Avec les deux Sébastien, Loeb et Ogier, Alain Prost s'érige en plus grand pilote français de l'histoire de l'automobile. Et évidemment, il reste celui qui a le plus marqué la Formule 1. Un univers d'où il a tiré son surnom de « professeur » et qui lui offert quatre titres de champion du monde (1985, 1986, 1989, 1993). Ce qui en fait le quatrième pilote le plus titré de la compétition à égalité avec Sébastian Vettel derrière les sept titres de Michael Schumacher, Lewis Hamilton (six) et le mythique Juan Manuel Fangio (cinq). Avec son palmarès XXL, il fait assurément partie du Top 5 des meilleurs de l'histoire. Jugez plutôt : 51 victoires, 33 pole positions, 41 meilleurs tours, 106 podiums et 2 683 tours en tête. Cela en impose, reconnaissez-le...

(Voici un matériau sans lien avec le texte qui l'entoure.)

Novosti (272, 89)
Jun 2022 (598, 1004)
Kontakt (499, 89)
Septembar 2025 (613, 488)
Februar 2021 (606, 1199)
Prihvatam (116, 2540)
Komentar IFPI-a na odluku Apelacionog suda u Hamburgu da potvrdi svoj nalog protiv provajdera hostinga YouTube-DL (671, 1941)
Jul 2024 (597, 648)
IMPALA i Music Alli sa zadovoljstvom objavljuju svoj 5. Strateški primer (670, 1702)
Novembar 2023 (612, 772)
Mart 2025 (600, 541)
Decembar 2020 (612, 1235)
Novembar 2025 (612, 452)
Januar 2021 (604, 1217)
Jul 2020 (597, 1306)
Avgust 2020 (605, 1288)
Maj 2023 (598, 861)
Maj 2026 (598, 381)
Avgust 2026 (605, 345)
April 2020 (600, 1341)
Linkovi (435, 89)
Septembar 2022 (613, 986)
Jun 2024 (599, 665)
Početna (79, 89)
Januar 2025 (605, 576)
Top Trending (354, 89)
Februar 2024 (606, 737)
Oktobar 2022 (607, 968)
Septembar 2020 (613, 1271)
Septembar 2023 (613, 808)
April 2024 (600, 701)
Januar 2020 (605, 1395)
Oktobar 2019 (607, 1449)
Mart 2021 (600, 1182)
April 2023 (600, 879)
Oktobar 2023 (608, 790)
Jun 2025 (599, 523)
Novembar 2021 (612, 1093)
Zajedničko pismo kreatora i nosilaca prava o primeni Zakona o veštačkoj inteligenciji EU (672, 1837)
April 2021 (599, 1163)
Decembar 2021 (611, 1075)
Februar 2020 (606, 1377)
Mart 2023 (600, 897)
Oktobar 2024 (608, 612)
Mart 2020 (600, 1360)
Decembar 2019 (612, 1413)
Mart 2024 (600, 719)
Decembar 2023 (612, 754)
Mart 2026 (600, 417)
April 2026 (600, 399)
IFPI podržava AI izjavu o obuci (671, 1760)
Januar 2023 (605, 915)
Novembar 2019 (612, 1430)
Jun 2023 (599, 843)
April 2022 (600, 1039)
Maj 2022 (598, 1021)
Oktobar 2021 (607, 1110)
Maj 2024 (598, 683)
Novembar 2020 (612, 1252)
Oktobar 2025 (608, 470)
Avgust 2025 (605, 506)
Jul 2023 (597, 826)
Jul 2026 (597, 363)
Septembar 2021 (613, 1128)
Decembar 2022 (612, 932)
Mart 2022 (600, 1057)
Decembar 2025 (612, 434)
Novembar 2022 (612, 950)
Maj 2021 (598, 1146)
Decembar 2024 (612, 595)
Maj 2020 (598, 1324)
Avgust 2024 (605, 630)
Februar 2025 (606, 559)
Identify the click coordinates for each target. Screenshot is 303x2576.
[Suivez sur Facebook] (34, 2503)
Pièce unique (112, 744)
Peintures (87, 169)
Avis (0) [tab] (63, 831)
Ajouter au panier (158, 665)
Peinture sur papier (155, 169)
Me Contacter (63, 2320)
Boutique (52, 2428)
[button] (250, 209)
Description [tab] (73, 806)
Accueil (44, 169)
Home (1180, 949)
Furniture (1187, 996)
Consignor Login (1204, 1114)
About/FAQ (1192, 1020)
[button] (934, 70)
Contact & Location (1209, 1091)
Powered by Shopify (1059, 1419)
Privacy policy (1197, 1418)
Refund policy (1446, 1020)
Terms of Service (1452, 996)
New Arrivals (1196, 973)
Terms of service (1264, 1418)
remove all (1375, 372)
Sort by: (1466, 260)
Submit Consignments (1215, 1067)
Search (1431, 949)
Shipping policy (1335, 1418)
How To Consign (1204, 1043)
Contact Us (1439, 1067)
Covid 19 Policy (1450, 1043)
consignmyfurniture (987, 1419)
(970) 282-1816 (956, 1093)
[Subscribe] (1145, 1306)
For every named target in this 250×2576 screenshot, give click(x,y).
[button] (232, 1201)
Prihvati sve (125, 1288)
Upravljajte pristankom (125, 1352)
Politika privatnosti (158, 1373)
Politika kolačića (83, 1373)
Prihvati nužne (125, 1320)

Alain Prost, dont les jeunes pousses d'aujourd'hui ont peut-être aperçu les cheveux frisés dans une publicité où dans son rôle de consultant, peut aussi se targuer d'être parti au top. A l'issue d'une saison parfaitement maitrisée à défaut d'avoir fait palpiter les observateurs, le Français s'était retiré sur un quatrième et, donc, dernier sacre en 1993. Il était parti au sommet le 7 novembre à Adélaïde. Un Grand Prix d'Australie teinté d'émotion.
Une dernière course sans suspense
A l'occasion de son 199eme et ultime Grand Prix, son grand rival Ayrton Senna l'avait fait monter sur la première place du podium. A ses côtés. Avant de l'enlacer. Quelle sacrée image pour clore la saison entre deux concurrents qui s'étaient tiré la bourre durant plusieurs années ! A la lutte pour le titre à la fin des années 1980 et au début des années 90, le Français et le Brésilien n'avaient pas eu besoin de s'écharper durant cet exercice 1993.
Cette dernière course s'était élancée ôtée de tout suspense. Prost avait en effet déjà décroché son quatrième couronnement à deux Grands Prix de la fin, après sa victoire au Portugal... Sa septième à bord d'une Williams qui dominait très nettement le plateau. Lauréat de cinq courses, Senna avait bien terminé à la deuxième place du Championnat du monde, devançant de quatre petits points le coéquipier de Prost, Damon Hill, vainqueur de trois Grands Prix consécutifs en fin d'exercice. Mais le Brésilien n'avait pu exploiter les dernières avancées technologiques de sa McLaren.
Alain Prost vainqueur du premier Grand Prix et auteur de 13 poles position
Senna, dont c'était également le dernier podium (il allait entamer 1994 par trois abandons avant de connaitre la mort au tournant sur le GP de San Marin), était donc d'humeur guillerette ce 7 novembre 1993 à poser près de son concurrent historique. Il faut préciser aussi que la grande rivalité entre l'homme au casque jaune et le Frenchie s'était adoucie. La saison précédente, Prost s'était accordé une année sabbatique (rétribuée par Ferrari suite à son renvoi anticipé fin 1991) en devenant consultant pour TF1. Un exercice 1992 outrageusement dominé par la Williams-Renault de Nigel Mansell, sacré avec 52 unités d'avance sur Ricardo Patrese, 55 sur Michael Schumacher et 58 sur Senna.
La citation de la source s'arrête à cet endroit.